Stored items:
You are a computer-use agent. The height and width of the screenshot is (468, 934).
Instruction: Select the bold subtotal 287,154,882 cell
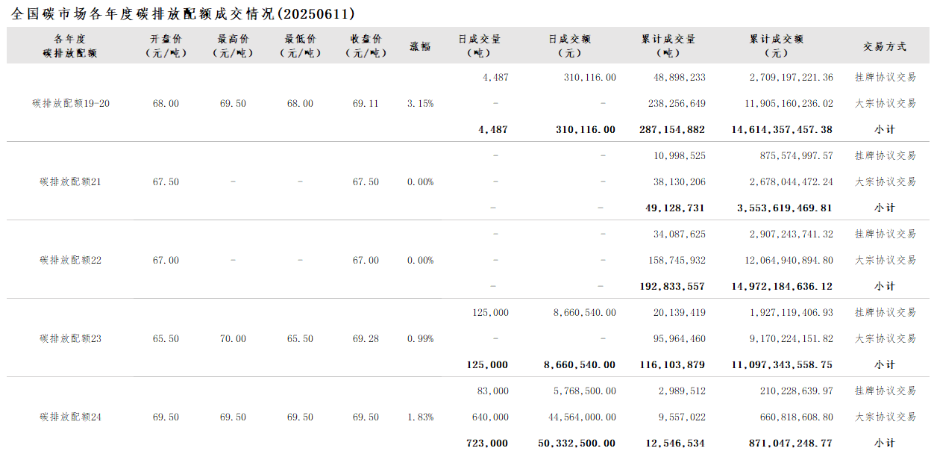click(x=668, y=129)
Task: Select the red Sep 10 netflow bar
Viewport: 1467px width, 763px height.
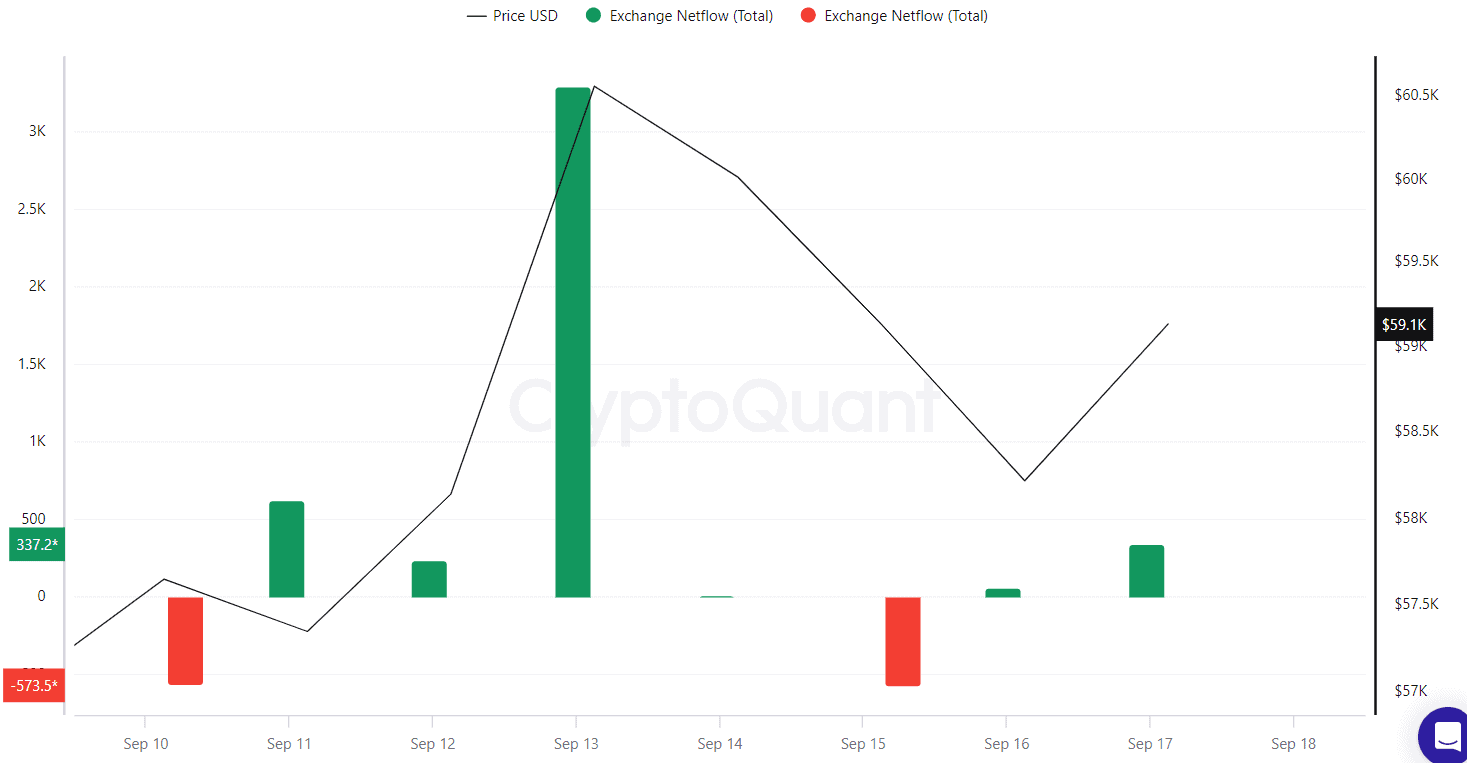Action: tap(185, 640)
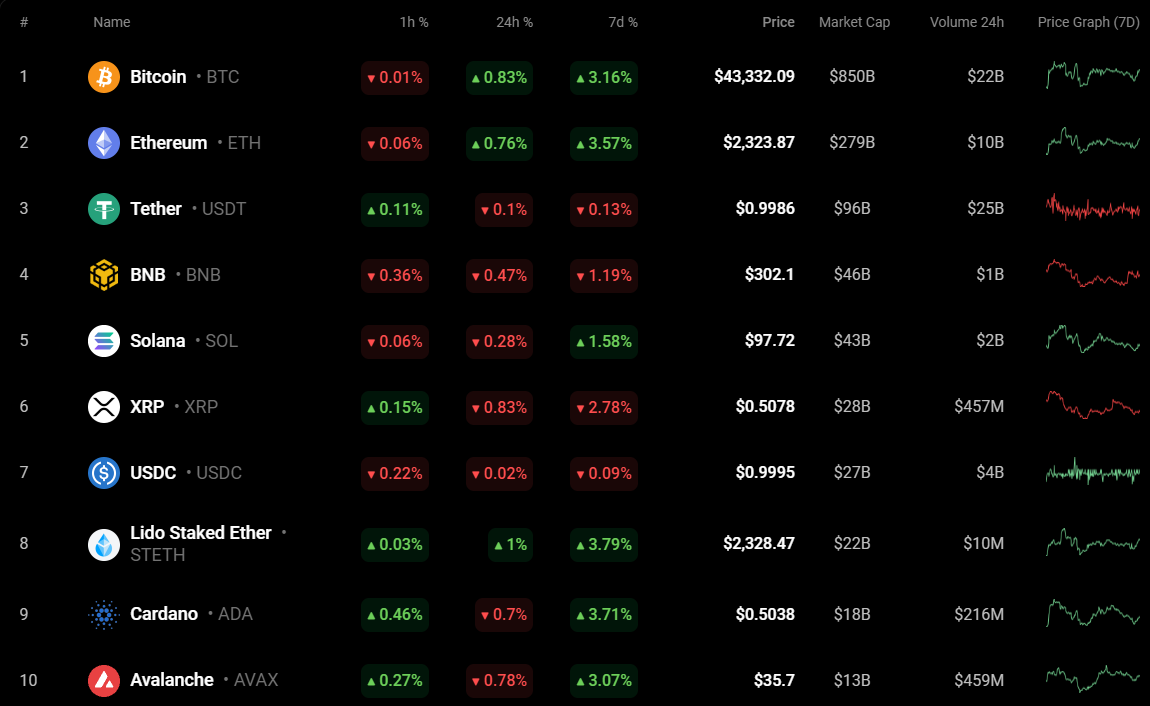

● Your instructions:
Copy out the entries exactly. No pictures.

● Answer to this exercise:
You are a computer-use agent. The height and width of the screenshot is (468, 934).
Instruction: Select the bold subtotal 287,154,882 cell
click(x=668, y=129)
Task: Select the red Sep 10 netflow bar
Viewport: 1467px width, 763px height.
Action: tap(185, 640)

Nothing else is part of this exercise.